Fourier transform infrared spectroscopy coupled with PCA analysis could well distinguish the stem and flower, but failed to discriminate the root and leaf tissue. Former research proved that dandelion root, leaf, and flower contain polyphenols and flavonoids, while dandelion root contains unique triterpenoids, and dandelion leaf contains unique flavonoid glycosides[5]. The peak list contains O-H aromatic (3,400 cm−1), C-H aromatic (2,900 cm−1), C-H aliphatic (2,800 cm−1), C=O (1,743 cm−1), C=C (1,640 cm−1), C=C aromatic (1,550 cm−1), C-O (1,100 cm−1), C-H alkanes (1,450 cm−1) and C-N (1,240 cm−1), these functional groups indicated that phenolic acids, alcohols, esters, carboxylic acids widely exist in the extracts of various dandelion tissues, which is also proven by former research on FTIR analysis results[28]. The FTIR spectrum includes absorption, reflection, emission, or photoacoustic spectrum, and all the substance species and content difference contribute to the spectrum characteristics. On the other hand, PCA summarises the obtained data features, without reference to prior knowledge about whether the samples come from the same dandelion tissues, or the species and content of polyphenol flavonoids, triterpenoids and lavonoid glycosides[29]. Therefore, the dandelion origin, experiment error, and even repeat number could all impact the PCA analysis results. As shown in Fig. 2, two dimensional principal component analysis (PCA) was used to analyze the difference of extracts from different tissues of dandelion. The obtained information is the trend of the point pattern relative to the other patterns, the close point distance of tissue sample reflects the higher similarity among tissues, while the far sample distance of each point represents a comparatively obvious difference[12]. In this case, it is a combination of similarity and difference in FTIR spectral patterns. The higher repeat difference might be related to the lower classical PCA efficiency, it implies that the PCA model failed to classify different tissues. Increasing the number of repeated experiments could improve the discriminant efficiency and the robustness of the model, but the calculated principal component values and the distribution in the score cluster graph will not change.

=-=-=-=-=

Work required:
Return the full passage on FTIR and PCA analysis of dandelion tissues word for word.

=-=-=-=-=

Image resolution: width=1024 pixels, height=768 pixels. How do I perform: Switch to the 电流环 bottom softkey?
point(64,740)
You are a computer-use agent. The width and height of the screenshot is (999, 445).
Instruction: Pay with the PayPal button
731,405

=-=-=-=-=

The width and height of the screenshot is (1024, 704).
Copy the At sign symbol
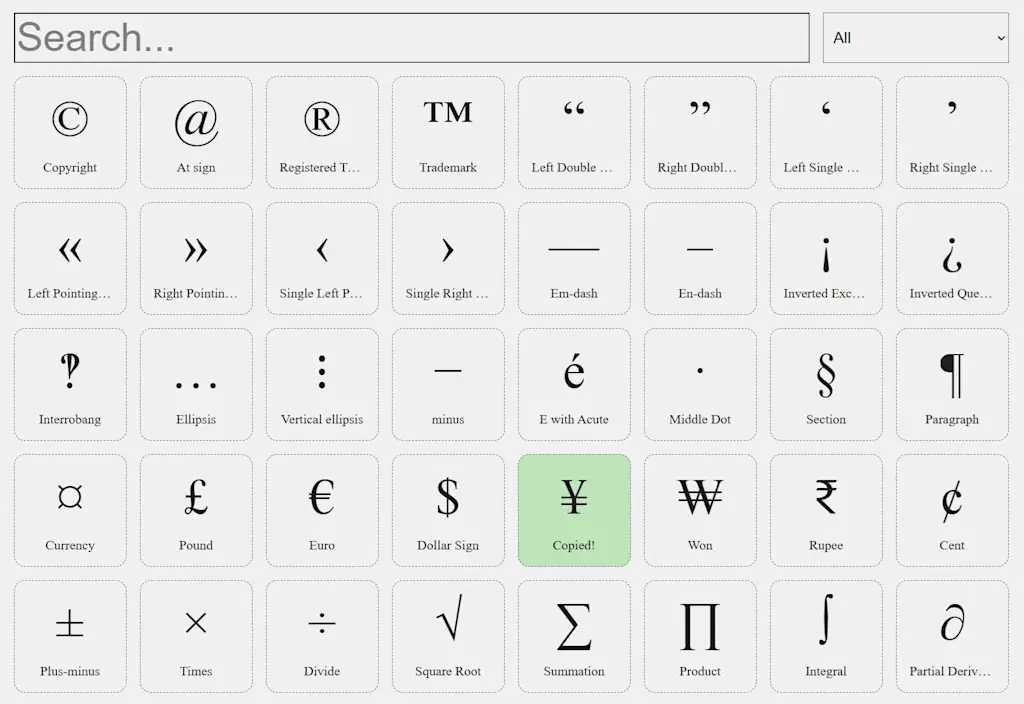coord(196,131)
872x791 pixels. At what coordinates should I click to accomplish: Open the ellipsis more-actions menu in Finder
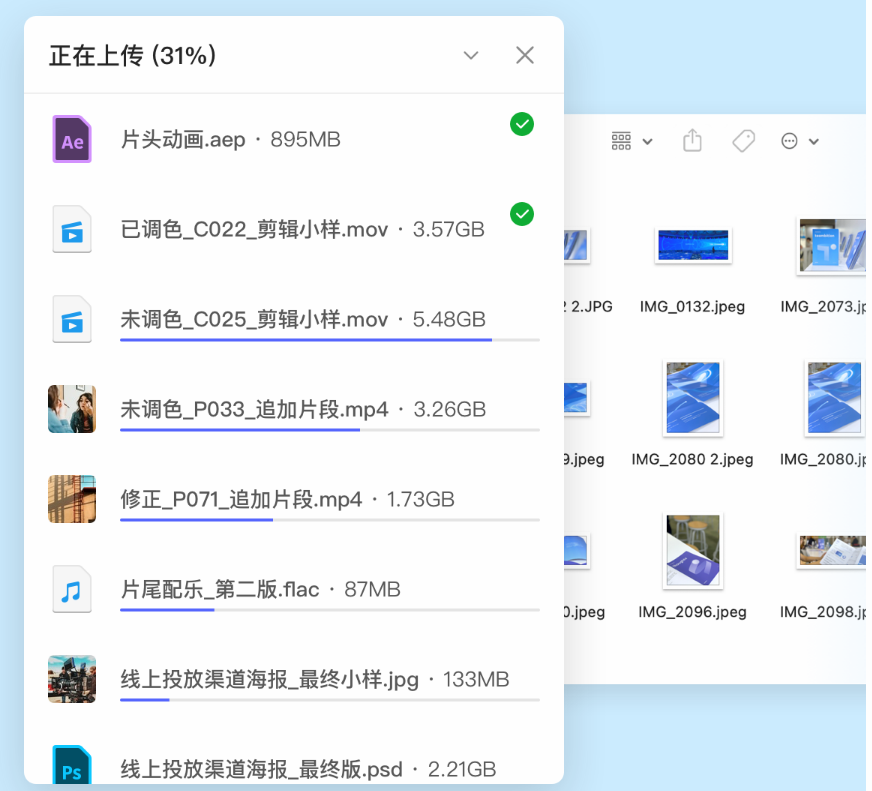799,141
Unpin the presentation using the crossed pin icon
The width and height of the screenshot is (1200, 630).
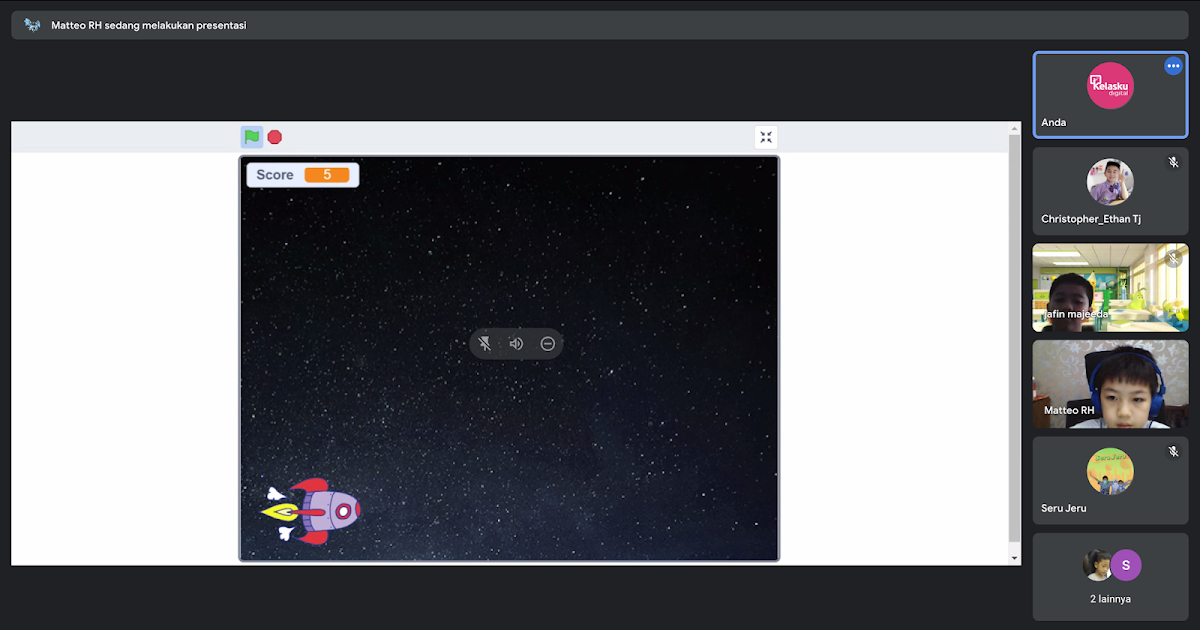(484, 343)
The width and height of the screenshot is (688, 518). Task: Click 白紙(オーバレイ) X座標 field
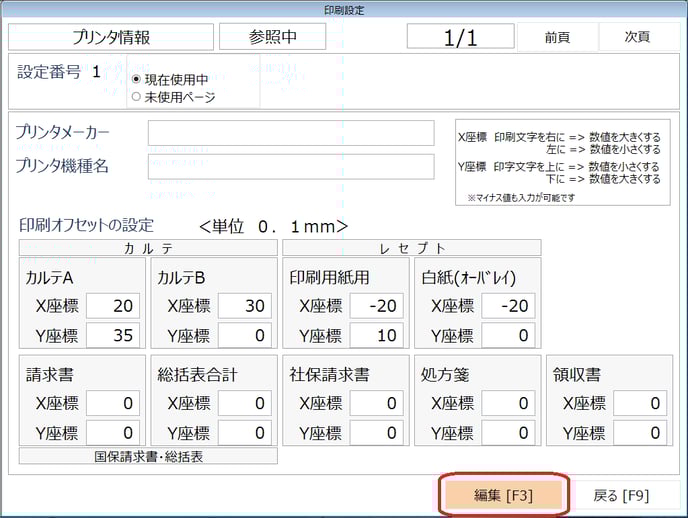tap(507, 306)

=-=-=-=-=

Result:
Fourier transform infrared spectroscopy coupled with PCA analysis could well distinguish the stem and flower, but failed to discriminate the root and leaf tissue. Former research proved that dandelion root, leaf, and flower contain polyphenols and flavonoids, while dandelion root contains unique triterpenoids, and dandelion leaf contains unique flavonoid glycosides[5]. The peak list contains O-H aromatic (3,400 cm−1), C-H aromatic (2,900 cm−1), C-H aliphatic (2,800 cm−1), C=O (1,743 cm−1), C=C (1,640 cm−1), C=C aromatic (1,550 cm−1), C-O (1,100 cm−1), C-H alkanes (1,450 cm−1) and C-N (1,240 cm−1), these functional groups indicated that phenolic acids, alcohols, esters, carboxylic acids widely exist in the extracts of various dandelion tissues, which is also proven by former research on FTIR analysis results[28]. The FTIR spectrum includes absorption, reflection, emission, or photoacoustic spectrum, and all the substance species and content difference contribute to the spectrum characteristics. On the other hand, PCA summarises the obtained data features, without reference to prior knowledge about whether the samples come from the same dandelion tissues, or the species and content of polyphenol flavonoids, triterpenoids and lavonoid glycosides[29]. Therefore, the dandelion origin, experiment error, and even repeat number could all impact the PCA analysis results. As shown in Fig. 2, two dimensional principal component analysis (PCA) was used to analyze the difference of extracts from different tissues of dandelion. The obtained information is the trend of the point pattern relative to the other patterns, the close point distance of tissue sample reflects the higher similarity among tissues, while the far sample distance of each point represents a comparatively obvious difference[12]. In this case, it is a combination of similarity and difference in FTIR spectral patterns. The higher repeat difference might be related to the lower classical PCA efficiency, it implies that the PCA model failed to classify different tissues. Increasing the number of repeated experiments could improve the discriminant efficiency and the robustness of the model, but the calculated principal component values and the distribution in the score cluster graph will not change.